Entre 4.800 presos, 520 são ligados ao MRTA (Movimento Revolucionário Tupac Amaru), grupo que mantém 103 reféns na casa do embaixador do Japão em Lima.
"Nós temos pedido ao governo que as condições de prisão sejam abrandadas", disse à Folha o advogado Javier Ciurlizza Contreras, secretário-geral da Comissão Andina de Juristas.
Contreras afirmou que 60% dos 520 presos ligados ao MRTA ainda não foram julgados pela Justiça.
Isolamento
Segundo ele, a legislação estabelece o total isolamento durante o primeiro ano de prisão. Isso significa que o acusado não tem contato com sua família nem com outros presos. A exceção são os encontros com o advogado, com quem o preso pode conversar apenas uma vez por semana.
A partir do segundo ano, o acusado pode receber visitas dos familiares mais próximos por um limite de 30 minutos mensais. As saídas das celas não podem ultrapassar 30 minutos diários.
A principal reivindicação do MRTA é a libertação de seus guerrilheiros que estão presos em todo o país. O grupo sustenta que eles são submetidos a condições sub-humanas e, muitas vezes, são torturados.
Contreras afirmou desconhecer casos de tortura depois que os acusados são levados à prisão. "As próprias condições de prisão já equivalem a maus-tratos."
Mas ele disse que é comum a tortura durante a fase de investigação policial, principalmente com o objetivo de obter confissões.
Os maus-tratos nas prisões se estendem aos familiares dos acusados, observou Contreras. De acordo com ele, é comum os familiares sofrerem revistas degradantes e serem tratados como se fossem guerrilheiros.

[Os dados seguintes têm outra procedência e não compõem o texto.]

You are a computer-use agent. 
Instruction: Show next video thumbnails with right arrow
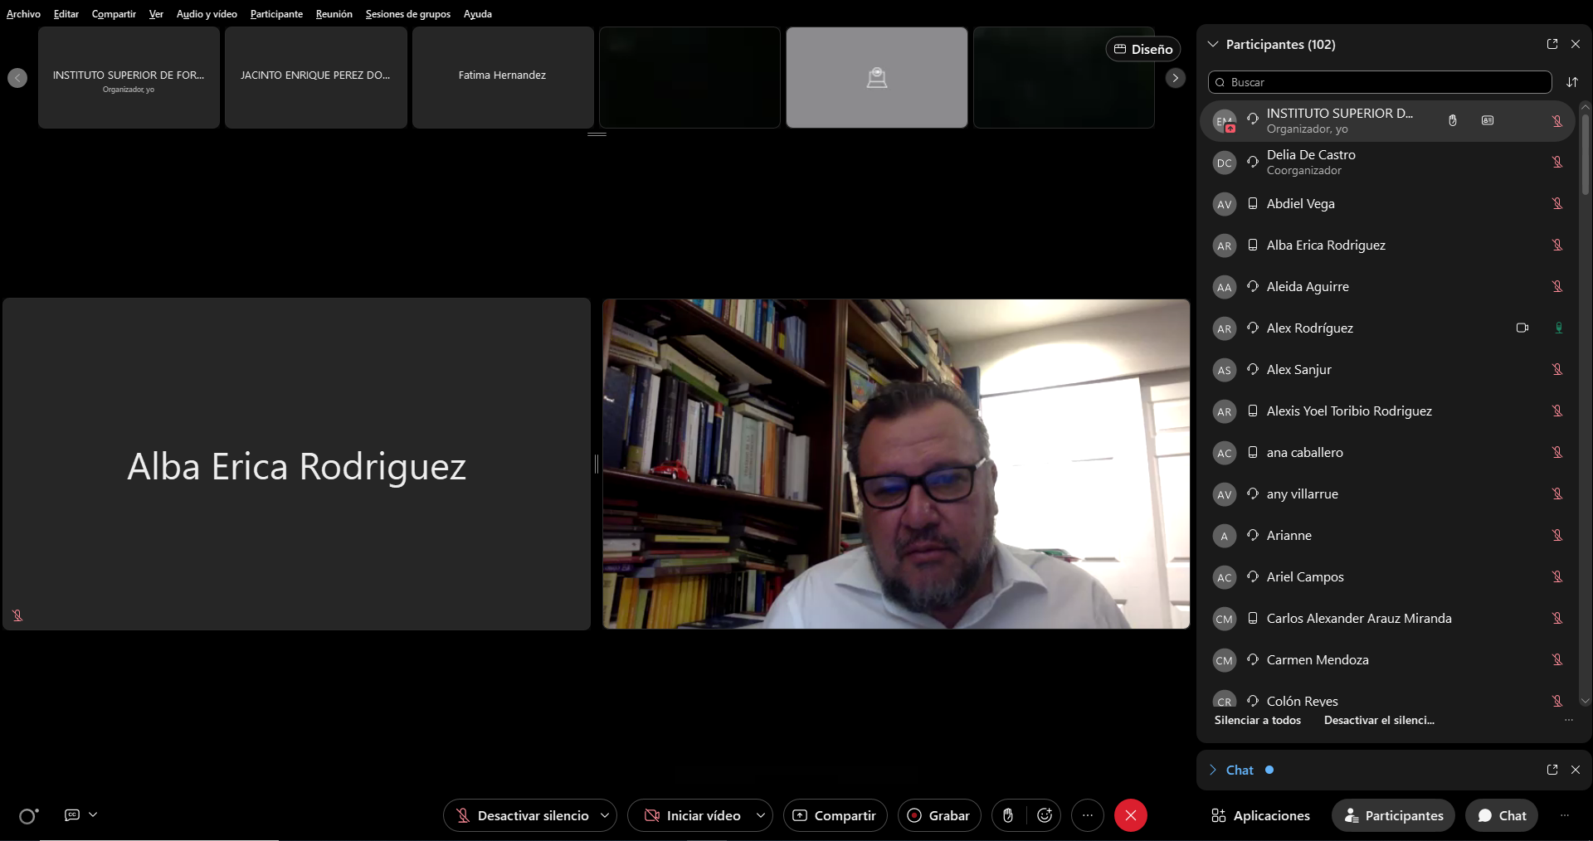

A Comissão Andina de Juristas calcula que 95% das prisões de suspeitos de envolvimento com a guerrilha tenham sido realizadas a partir de 92, no governo Fujimori.
A Constituição do Peru só autoriza prisões com mandado judicial ou em flagrante. As duas exceções são o narcotráfico e o terrorismo, que inclui a ligação com a guerrilha. Nesses casos, a simples suspeita justifica a prisão.
Inocentes
Segundo a entidade, houve uma série de abusos na ação do Estado desde 92, e cerca de 2.000 pessoas que estão presas são inocentes.
A maioria dos inocentes pertence ao grupo que Contreras chama de "independentes" porque não têm ligações com os dois principais grupos guerrilheiros do país: MRTA e Sendero Luminoso.
A Comissão Andina de Juristas sustenta que houve uma série de erros judiciais no julgamento de suspeitos a partir de 92.
Contreras afirmou à Folha que os acusados têm poucas chances de defesa: são julgados por juízes anônimos, a quem não podem ver; raramente se beneficiam de testemunhos favoráveis; não sabem de quem são os testemunhos contrários e quase nunca conseguem contestar a investigação policial, normalmente aceita pelos juízes sem questionamentos.
"É um processo muito sinistro", disse o advogado. "Os erros e excessos desse período foram tão grandes que os danos foram maiores do que os benefícios."
Indulto
Para tentar amenizar a situação, Fujimori criou em agosto uma Comissão de Indulto, que tem a função de propor a revisão de julgamentos equivocados e a libertação de condenados. A decisão final cabe ao presidente da República.
Desde que a comissão começou a trabalhar, Fujimori indultou 130 presos acusados de terrorismo.
Contreras disse que o trabalho da comissão é secreto e que não há informações de quantos indultos foram sugeridos. Mas informações extra-oficiais indicam que a comissão pediu a libertação de aproximadamente 260 presos.
A comissão é presidida pelo padre Hubert Lannssiers e integrada pelo ministro da Justiça e pelo defensor do povo.
Mortes
Estima-se que o confronto entre a guerrilha e o Estado no Peru tenha provocado a morte de 24 mil pessoas entre 1980 e 1995. Haveria ainda 5.000 desaparecidos.